Copy every entry exactly as it reads and exclude whatever pictures appear.

Top of DATA IN THIS EXERCISE

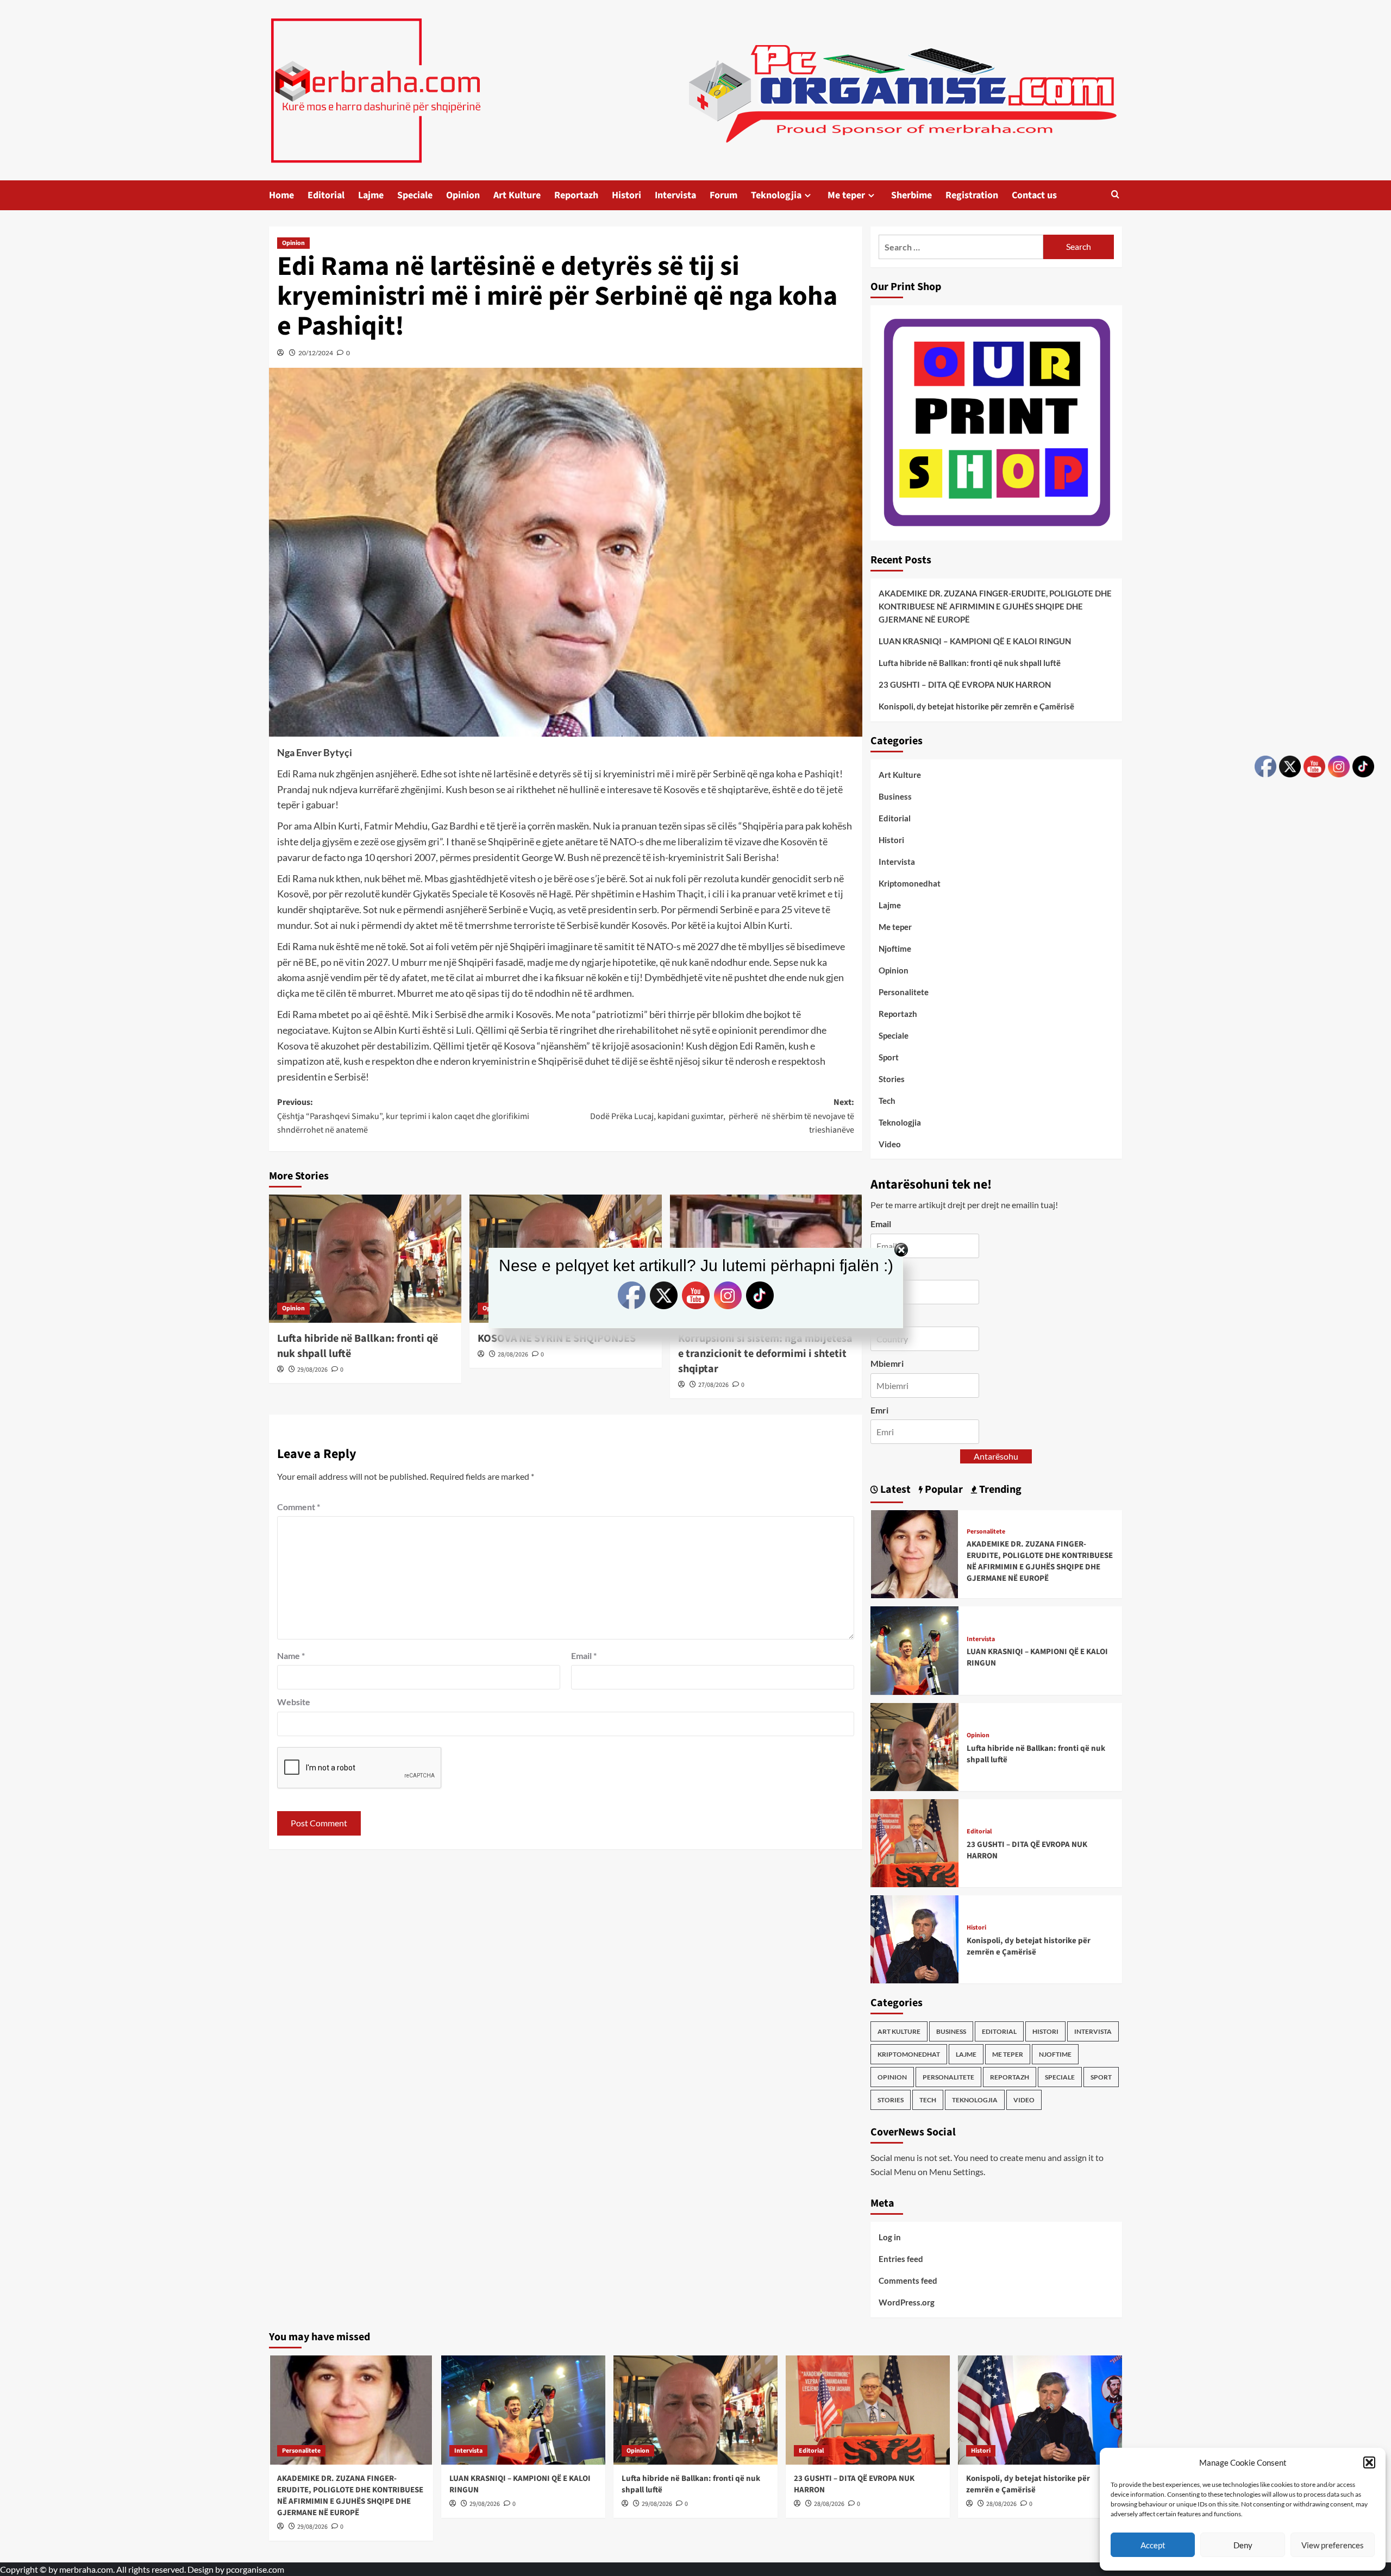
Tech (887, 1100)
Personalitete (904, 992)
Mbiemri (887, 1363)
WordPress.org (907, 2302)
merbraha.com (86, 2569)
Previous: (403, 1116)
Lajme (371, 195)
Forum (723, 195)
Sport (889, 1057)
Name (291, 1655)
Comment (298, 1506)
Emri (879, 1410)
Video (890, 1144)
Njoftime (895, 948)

Bottom of DATA IN THIS EXERCISE

- SOLUTION TO THE EXERCISE:
Tech (887, 1100)
Personalitete (904, 992)
Mbiemri (887, 1363)
WordPress.org (907, 2302)
merbraha.com (86, 2569)
Previous: (403, 1116)
Lajme (371, 195)
Forum (723, 195)
Sport (889, 1057)
Name (291, 1655)
Comment (298, 1506)
Emri (879, 1410)
Video (890, 1144)
Njoftime (895, 948)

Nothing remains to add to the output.